The plot may be a little meandering, but that's never been a problem in a comedy so long as the meat is peppered with enough jokes at a good enough pace; The Addams Family does that. It has the good sense to borrow a fair few of its jokes from Charles Addams's original cartoons, and the rest are very successfully funny too; it also sometimes leaves the funny actors to do their funny things, and they do that very well too. There are a couple of jokes that don't land, or at least not with me (sadly, the last joke in the film is one of them), but aren't there always? 

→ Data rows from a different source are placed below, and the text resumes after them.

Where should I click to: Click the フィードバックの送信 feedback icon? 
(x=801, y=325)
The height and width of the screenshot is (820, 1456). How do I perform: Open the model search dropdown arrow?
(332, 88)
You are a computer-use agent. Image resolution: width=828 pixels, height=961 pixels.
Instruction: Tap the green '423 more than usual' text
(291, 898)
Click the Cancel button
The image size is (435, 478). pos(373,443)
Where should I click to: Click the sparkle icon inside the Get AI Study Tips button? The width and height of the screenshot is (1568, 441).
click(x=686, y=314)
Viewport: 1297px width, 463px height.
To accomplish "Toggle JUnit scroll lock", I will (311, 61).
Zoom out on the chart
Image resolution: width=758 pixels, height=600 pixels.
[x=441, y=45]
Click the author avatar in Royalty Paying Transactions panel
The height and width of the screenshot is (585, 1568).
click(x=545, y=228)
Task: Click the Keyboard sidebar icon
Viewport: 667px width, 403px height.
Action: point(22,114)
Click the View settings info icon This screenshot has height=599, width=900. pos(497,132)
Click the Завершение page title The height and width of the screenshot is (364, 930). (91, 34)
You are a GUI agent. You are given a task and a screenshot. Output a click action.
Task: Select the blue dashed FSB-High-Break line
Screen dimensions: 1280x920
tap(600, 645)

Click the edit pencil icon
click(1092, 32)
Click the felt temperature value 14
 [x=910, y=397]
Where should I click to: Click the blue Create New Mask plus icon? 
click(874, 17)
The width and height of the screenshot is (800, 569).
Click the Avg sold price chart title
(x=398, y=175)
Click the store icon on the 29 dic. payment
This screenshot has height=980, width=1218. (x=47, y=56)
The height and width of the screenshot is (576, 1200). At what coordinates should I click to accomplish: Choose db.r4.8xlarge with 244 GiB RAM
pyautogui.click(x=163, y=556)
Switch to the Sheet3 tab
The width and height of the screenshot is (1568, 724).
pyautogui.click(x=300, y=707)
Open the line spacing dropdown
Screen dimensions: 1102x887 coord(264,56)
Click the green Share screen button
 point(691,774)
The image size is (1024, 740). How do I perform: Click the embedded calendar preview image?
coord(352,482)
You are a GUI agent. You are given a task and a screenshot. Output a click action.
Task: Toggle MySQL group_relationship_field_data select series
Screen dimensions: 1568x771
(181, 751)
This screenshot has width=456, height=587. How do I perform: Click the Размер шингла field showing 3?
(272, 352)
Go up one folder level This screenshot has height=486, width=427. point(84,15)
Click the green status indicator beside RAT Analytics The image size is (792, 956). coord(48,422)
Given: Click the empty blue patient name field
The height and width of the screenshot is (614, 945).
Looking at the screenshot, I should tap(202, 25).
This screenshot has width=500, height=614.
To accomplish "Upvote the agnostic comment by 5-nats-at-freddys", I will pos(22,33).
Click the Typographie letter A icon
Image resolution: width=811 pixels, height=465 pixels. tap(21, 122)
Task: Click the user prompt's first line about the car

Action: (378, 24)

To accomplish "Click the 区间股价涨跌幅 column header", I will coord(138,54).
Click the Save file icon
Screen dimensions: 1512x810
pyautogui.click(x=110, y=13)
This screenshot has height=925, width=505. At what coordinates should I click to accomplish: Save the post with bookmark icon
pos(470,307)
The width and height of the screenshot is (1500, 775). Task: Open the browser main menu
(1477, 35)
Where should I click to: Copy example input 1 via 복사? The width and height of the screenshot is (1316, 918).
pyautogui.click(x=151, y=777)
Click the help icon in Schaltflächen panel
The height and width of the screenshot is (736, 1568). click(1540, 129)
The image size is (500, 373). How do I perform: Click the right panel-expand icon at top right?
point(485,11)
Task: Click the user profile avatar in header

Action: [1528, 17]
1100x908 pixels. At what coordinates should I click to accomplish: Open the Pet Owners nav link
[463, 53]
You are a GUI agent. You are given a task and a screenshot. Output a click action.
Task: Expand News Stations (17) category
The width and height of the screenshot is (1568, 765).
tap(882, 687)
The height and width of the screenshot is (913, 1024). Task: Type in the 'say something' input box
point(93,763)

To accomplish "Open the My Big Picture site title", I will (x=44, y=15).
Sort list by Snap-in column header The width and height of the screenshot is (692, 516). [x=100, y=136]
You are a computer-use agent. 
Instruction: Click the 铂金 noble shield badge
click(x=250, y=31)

The direction was handily recognizable as Barry Sonnenfeld to me, from his work on the 2017 Series of Unfortunate Events television series, and Sonnenfeld definitely knows what he's doing, creating a nice tone in almost every scene. The set design in which he's playing around is frequently gorgeous, though some bits of the Addams Mansion are a bit too much of a “boilerplate haunted house”. (There is one other exception I'll save for the post-scriptum.)


The Addams Family is also, of course, an effects picture; so I suppose I am expected to make a statement about those special effects. Well, the most obvious show of said SFX is ‘Thing’ the disembodied hand (it wasn't actually a disembodied hand in the source material, but rather a creature who was so hideous that we could only ever see its hand, the rest being too horrible; this is a vastly more creative concept than "disembodied hand"; but I shan't blame the movie overmuch for that, as that ship had long sailed by the time the movie rolled round, with numerous jokes back in the television series revolving around Thing's hand-ness). It works in most of its scenes, though it feels oddly weightless whenever it's crawling about; there is one exception of terrible greenscreenery, and that is that brief sequence in the climax where it's searching the swamps. But it lasts barely five seconds, so I'll excuse it. Similarly, of all the non-Thing effect, there is one laughably bad one, a computer-generated fire effect supposed to burn down a wooden statue in a few seconds. But it's a brief cutaway gag. 


All in all, it's not perfect, but I solidly recommend it. I look forward to watching the sequel, the amusingly-titled Addams Family Values, next weekend; I don't know if I'll have enough material for another review (we'll see), but for now I'd tacitly recommend it based on the quality of its predecessor and the presence of the great Joan Cussack in it (I know and love her from that other Sonnenfeld project, the Lemony Snicket televisions series). 

Post-Scriptum: 
  • So what is up with the Addams Family Graveyard, anyway? Not only are the statues in a weird, 20th-century-ish style that would scream “Anachronism!” if it had working lungs, but most of the tombs inexplicably bear the sole name of Addams. Guys, sorry to break it to you, but again… this is the Addams family plot. You're not actually telling passersby a whole lot by labeling the tombstones with their occupant's last name. This is one respect in which the Gracey Family Plot in The Haunted Mansion (ride, not film, of course) is indubitably superior, as it instead features first names to the exclusion of last names. 
          (Oh, well. It's a nice enough setpiece to look at, at least; reminded me a bit of Phibes's lair.)